- **Text section**
* Begin *

Docker Setup - Part 8: Glusterfs and Docker on Multiple Servers

Home Work with me Blog About Contact

Cloud

Frederik Banke

July 07, 2018

12 min

Filesystem replication

Replicating Docker

Things to notice

This article builds on the platform described in the last seven parts, a Wordpress setup running on AWS using Docker. In this article, we will look into how to improve uptime and scalability for the service by replicating it across multiple servers. To allow for replication, several challenges need to be solved. How to handle this is covered in this article, including comments on a few problems I found like Docker nodes running out of memory and how to fix it. And network problems in Docker swarm mode.

To recap, the setup that we ended up with from the last seven parts, looks like this:

part6

When a web request gets to the load balancer, it balances the request between the HTTP services. If the request is for a PHP script, it delegates the request to one of the multiple PHP backends. The PHP-FPM and HTTP services already support multiple instances of each container. But only on the same Docker host because of the dependency on the named volumes.

We would like to scale the setup to this architecture.

part7 2

Now the “service boxes,” PHP-FPM and HTTP are scaled across two Docker hosts, shown by the box spanning the two Docker squares in the diagram. The requirements needed to do this, are covered below. Also, notice that the SQL server and the load balancer still only run on one of the Docker hosts. Replicating them will be a topic for another article.

* End *

- **Set problem 1**
Reproduce the Docker replication article word for word, from "Things to notice" up to and including "Docker swarm mode.".
- **Set problem 2**
According to the Docker replication article, why can the PHP-FPM and HTTP services run multiple instances only on the same Docker host?
- **Set problem 3**
Continue the Docker replication article from its last sentence.

- **Records provided**
* Begin *

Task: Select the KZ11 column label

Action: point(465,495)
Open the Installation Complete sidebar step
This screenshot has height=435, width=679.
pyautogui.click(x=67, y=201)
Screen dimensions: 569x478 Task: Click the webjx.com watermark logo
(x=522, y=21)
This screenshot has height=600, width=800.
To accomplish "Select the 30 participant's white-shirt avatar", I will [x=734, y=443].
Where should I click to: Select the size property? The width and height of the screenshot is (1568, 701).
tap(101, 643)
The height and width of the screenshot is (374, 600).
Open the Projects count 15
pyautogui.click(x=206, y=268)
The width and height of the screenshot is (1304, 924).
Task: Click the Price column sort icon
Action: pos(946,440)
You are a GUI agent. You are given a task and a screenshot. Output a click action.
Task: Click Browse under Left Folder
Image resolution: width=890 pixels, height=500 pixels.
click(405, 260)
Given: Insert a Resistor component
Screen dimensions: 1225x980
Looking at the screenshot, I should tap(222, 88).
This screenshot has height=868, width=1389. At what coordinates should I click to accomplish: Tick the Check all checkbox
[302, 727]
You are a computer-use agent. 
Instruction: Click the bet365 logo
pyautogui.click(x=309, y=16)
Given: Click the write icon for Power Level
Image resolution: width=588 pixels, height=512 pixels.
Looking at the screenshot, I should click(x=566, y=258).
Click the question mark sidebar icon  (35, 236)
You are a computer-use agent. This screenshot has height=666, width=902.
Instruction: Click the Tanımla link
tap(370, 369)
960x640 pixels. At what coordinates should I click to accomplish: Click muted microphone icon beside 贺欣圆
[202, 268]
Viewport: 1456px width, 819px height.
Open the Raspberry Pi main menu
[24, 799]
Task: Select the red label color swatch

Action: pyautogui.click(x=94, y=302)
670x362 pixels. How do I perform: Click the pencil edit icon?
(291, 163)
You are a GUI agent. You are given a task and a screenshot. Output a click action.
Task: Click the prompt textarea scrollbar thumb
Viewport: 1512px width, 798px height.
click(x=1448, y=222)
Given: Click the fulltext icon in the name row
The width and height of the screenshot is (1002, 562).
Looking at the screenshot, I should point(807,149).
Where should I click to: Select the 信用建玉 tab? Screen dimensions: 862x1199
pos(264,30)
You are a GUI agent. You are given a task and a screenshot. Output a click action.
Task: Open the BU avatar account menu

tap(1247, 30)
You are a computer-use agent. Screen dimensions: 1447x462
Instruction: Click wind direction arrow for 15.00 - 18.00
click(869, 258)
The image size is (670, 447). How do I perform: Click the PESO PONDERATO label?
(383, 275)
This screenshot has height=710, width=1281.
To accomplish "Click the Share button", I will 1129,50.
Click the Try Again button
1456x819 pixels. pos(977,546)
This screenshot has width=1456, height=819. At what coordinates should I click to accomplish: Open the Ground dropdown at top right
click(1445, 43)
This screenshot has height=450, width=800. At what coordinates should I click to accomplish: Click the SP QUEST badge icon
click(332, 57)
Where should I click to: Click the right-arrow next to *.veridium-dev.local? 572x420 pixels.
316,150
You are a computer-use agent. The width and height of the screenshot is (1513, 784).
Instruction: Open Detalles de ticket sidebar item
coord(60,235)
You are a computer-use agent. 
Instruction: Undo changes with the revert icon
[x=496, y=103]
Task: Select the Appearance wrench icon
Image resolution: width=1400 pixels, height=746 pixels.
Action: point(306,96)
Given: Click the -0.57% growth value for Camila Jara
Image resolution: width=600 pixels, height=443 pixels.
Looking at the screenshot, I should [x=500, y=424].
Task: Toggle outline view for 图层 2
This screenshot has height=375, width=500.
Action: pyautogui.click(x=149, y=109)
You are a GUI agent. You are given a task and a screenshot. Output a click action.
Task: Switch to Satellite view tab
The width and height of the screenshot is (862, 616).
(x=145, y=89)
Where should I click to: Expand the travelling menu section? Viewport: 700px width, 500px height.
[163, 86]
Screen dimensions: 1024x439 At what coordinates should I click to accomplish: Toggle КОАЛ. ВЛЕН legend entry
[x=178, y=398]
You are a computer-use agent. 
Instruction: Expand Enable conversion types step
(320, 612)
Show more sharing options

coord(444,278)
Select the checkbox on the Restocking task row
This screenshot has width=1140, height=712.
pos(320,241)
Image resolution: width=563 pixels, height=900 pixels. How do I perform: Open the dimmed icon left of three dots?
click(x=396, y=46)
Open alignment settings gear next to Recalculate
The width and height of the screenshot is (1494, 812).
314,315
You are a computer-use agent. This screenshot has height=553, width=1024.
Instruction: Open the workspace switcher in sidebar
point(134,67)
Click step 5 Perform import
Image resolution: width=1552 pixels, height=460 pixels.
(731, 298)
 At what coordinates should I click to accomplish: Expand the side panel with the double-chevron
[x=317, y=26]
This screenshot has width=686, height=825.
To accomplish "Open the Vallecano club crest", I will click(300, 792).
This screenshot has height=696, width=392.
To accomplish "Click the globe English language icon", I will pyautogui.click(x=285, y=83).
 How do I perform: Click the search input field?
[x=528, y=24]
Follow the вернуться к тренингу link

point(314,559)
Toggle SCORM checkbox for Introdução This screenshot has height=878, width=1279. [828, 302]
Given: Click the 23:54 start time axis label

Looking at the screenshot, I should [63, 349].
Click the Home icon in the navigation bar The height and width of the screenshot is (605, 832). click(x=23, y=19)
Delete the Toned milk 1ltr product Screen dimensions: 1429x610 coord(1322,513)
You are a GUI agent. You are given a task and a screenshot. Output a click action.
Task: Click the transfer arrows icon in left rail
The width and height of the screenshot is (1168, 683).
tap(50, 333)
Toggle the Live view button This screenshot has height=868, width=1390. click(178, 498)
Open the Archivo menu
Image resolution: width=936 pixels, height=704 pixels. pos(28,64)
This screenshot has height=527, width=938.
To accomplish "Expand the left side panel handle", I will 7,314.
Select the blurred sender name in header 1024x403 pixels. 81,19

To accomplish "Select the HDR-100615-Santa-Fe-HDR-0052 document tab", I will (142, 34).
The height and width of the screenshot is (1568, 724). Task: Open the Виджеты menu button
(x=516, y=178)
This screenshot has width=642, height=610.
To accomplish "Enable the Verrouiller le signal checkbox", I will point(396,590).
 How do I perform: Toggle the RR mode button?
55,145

* End *

- **Written response 1**
Things to notice

This article builds on the platform described in the last seven parts, a Wordpress setup running on AWS using Docker. In this article, we will look into how to improve uptime and scalability for the service by replicating it across multiple servers. To allow for replication, several challenges need to be solved. How to handle this is covered in this article, including comments on a few problems I found like Docker nodes running out of memory and how to fix it. And network problems in Docker swarm mode.

- **Written response 2**
Because they depend on the named volumes.

- **Written response 3**
To scale the setup across multiple servers, two problems need to be solved. Replicated filesystem, and orchestration of containers. Right now the Wordpress files for plugins and the media library sits in a Docker named volume. This volume sits on the Docker host where it is defined, so if the container starts on another server, then it will not have access to the same files, this is a problem that we must solve. The other problem we need to address is a way to handle distributing the containers across multiple servers, an orchestration tool. Both have various options to choose from which will be cover as we move on.

For info, the setup consists of two Amazon t2.micro EC2 nodes, 1GB of memory and a single 2.4Ghz CPU.

Filesystem replication

In the current setup, all the containers run on the same host; this makes it easy to use Docker’s named volumes to share files between the containers. When a user uploads an image inside the Wordpress administration, it is placed in the shared volume and is instantly available to the other containers. Since we are looking to move from a single Docker host to multiple hosts, named volumes are no longer able to fulfill the requirement. Docker provides no means to replicate files across various Docker hosts by itself. We need another solution.

Networked filesystems have been a requirement almost as long as we have had networks. So many different solutions exist. Just to name a few:

NFS
SMB
GlusterFS
AFS
And many more

NFS and SMB are the filesystems I have prior experience with. But both of them use a client/server set up, which means a single point of failure, which we want to avoid. It also requires a dedicated host to act as the server which is not optimal. A truly distributed system would be better in my opinion. GlusterFS seems to be the most modern of the filesystems I looked at. It supports a cluster replication setup where files are replicated to the attached peers. So if a node crashes, the files will still be available on the other connected nodes. Since there is no client/server setup we do not need to dedicate a full EC2 instance to be the server, each node can be a part of the cluster setup with no need for additional instances.

GlusterFS does not come without its problems. As explained here GlusterFS can have trouble with many small files and many read/writes/updates to them.

GlusterFS was not a good solution in the case that the web servers were writing small files (meaning small number of kilobytes) often that change a lot e.g. session.xml being read, updated re-saved, read, updated, re-saved etc.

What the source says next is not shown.